Copy out the entries from the line containing "Point to the tyre inflator box labeled 30" through the line containing "pyautogui.click(x=31, y=303)", including both of those lines, and omit the pictures.

- [Supplied entries]
════

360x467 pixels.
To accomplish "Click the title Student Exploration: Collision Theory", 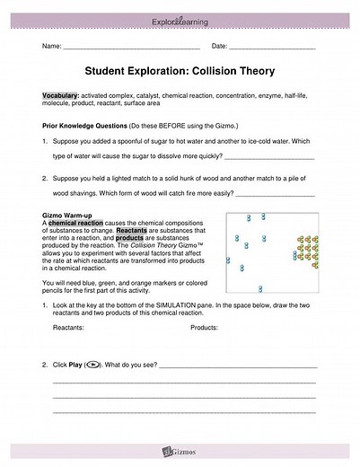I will click(x=180, y=70).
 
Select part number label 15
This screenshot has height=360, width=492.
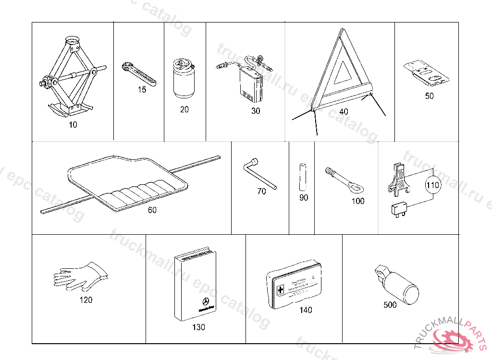click(x=141, y=90)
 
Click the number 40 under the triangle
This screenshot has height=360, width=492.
click(x=344, y=111)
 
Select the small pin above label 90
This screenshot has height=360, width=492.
click(x=302, y=177)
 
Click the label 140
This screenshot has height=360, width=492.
click(x=306, y=310)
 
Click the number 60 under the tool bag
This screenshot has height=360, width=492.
click(x=152, y=210)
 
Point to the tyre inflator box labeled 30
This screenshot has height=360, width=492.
click(x=252, y=85)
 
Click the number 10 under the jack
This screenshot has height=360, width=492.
click(x=72, y=125)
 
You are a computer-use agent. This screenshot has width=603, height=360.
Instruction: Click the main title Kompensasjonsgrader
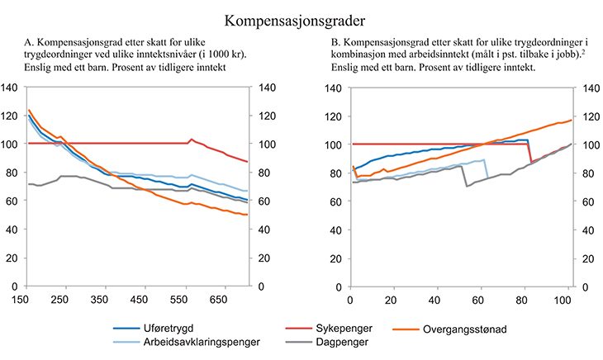301,16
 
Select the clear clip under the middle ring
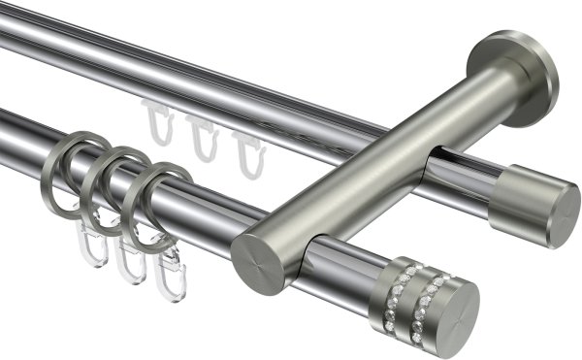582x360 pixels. tap(128, 260)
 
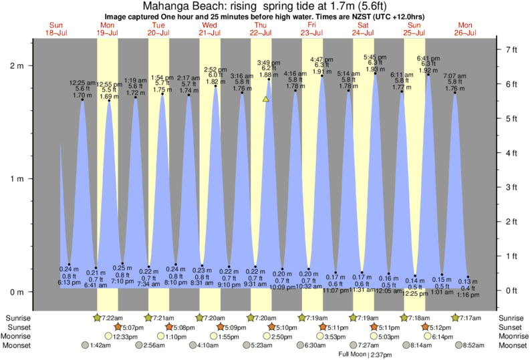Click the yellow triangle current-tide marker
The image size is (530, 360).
coord(266,99)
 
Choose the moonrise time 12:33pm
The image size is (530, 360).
coord(125,337)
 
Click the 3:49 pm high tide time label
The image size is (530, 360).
coord(268,62)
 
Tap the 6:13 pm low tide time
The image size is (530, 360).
coord(70,283)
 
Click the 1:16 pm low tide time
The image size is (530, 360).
coord(469,294)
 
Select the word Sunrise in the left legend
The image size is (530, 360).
coord(18,317)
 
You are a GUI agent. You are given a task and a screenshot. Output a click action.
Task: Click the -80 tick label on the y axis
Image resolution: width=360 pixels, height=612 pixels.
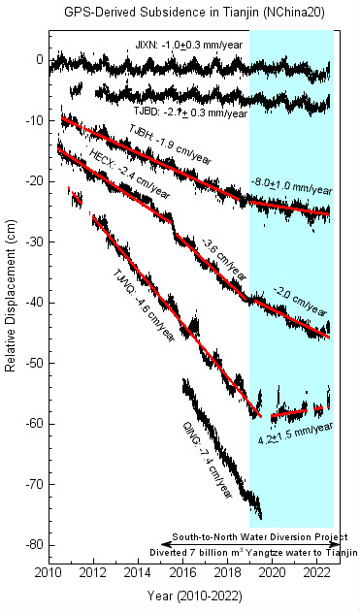pyautogui.click(x=31, y=545)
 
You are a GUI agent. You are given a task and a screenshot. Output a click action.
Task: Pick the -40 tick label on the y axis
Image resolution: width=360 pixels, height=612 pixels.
pyautogui.click(x=31, y=303)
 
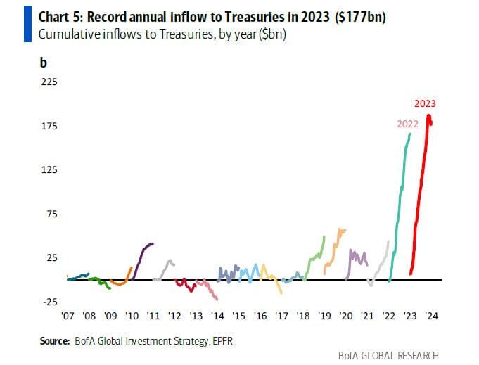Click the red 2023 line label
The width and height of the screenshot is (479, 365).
(x=426, y=103)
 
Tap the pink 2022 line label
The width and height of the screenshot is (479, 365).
(x=408, y=124)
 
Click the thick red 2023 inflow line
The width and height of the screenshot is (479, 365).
(x=421, y=197)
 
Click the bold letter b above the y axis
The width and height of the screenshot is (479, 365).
(x=44, y=62)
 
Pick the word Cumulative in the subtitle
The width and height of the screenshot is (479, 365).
(x=65, y=34)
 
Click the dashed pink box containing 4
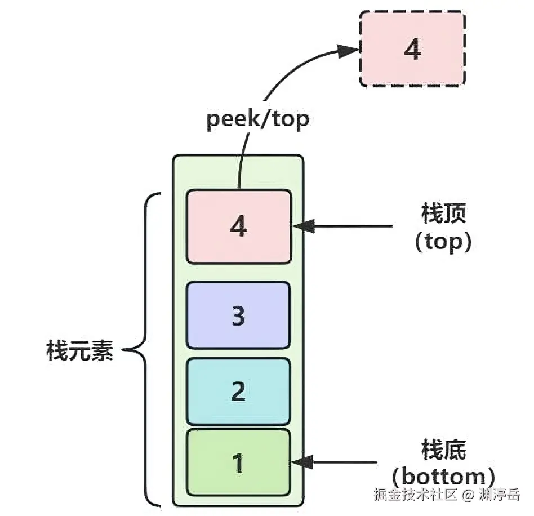click(x=412, y=49)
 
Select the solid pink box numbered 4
click(x=239, y=226)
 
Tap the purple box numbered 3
click(x=238, y=315)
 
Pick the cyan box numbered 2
click(x=238, y=391)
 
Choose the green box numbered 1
click(x=238, y=464)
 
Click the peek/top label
click(x=257, y=120)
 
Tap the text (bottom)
click(x=443, y=477)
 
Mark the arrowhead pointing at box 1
click(x=302, y=462)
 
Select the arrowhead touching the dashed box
click(x=349, y=51)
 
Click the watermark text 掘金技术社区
click(x=415, y=495)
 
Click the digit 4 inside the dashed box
click(x=412, y=50)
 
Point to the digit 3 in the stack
click(x=238, y=316)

════

- [Finished exercise]
Point to the tyre inflator box labeled 30
This screenshot has height=360, width=492.
click(x=252, y=85)
 
Click the number 10 under the jack
This screenshot has height=360, width=492.
click(x=72, y=125)
 
You are a computer-use agent. This screenshot has width=603, height=360.
Instruction: Click the main title Kompensasjonsgrader
301,16
 
Select the clear clip under the middle ring
582x360 pixels. tap(128, 260)
 
Click the yellow triangle current-tide marker
The image size is (530, 360).
coord(266,99)
 
Choose the moonrise time 12:33pm
The image size is (530, 360).
coord(125,337)
 
Click the 3:49 pm high tide time label
The image size is (530, 360).
coord(268,62)
 
Tap the 6:13 pm low tide time
The image size is (530, 360).
coord(70,283)
 
Click the 1:16 pm low tide time
The image size is (530, 360).
coord(469,294)
 
Select the word Sunrise in the left legend
The image size is (530, 360).
coord(18,317)
 
You are a GUI agent. You are given a task and a screenshot. Output a click action.
Task: Click the -80 tick label on the y axis
Image resolution: width=360 pixels, height=612 pixels.
pyautogui.click(x=31, y=545)
 
You are a GUI agent. You are given a task and a screenshot. Output a click action.
Task: Pick the -40 tick label on the y axis
Image resolution: width=360 pixels, height=612 pixels.
pyautogui.click(x=31, y=303)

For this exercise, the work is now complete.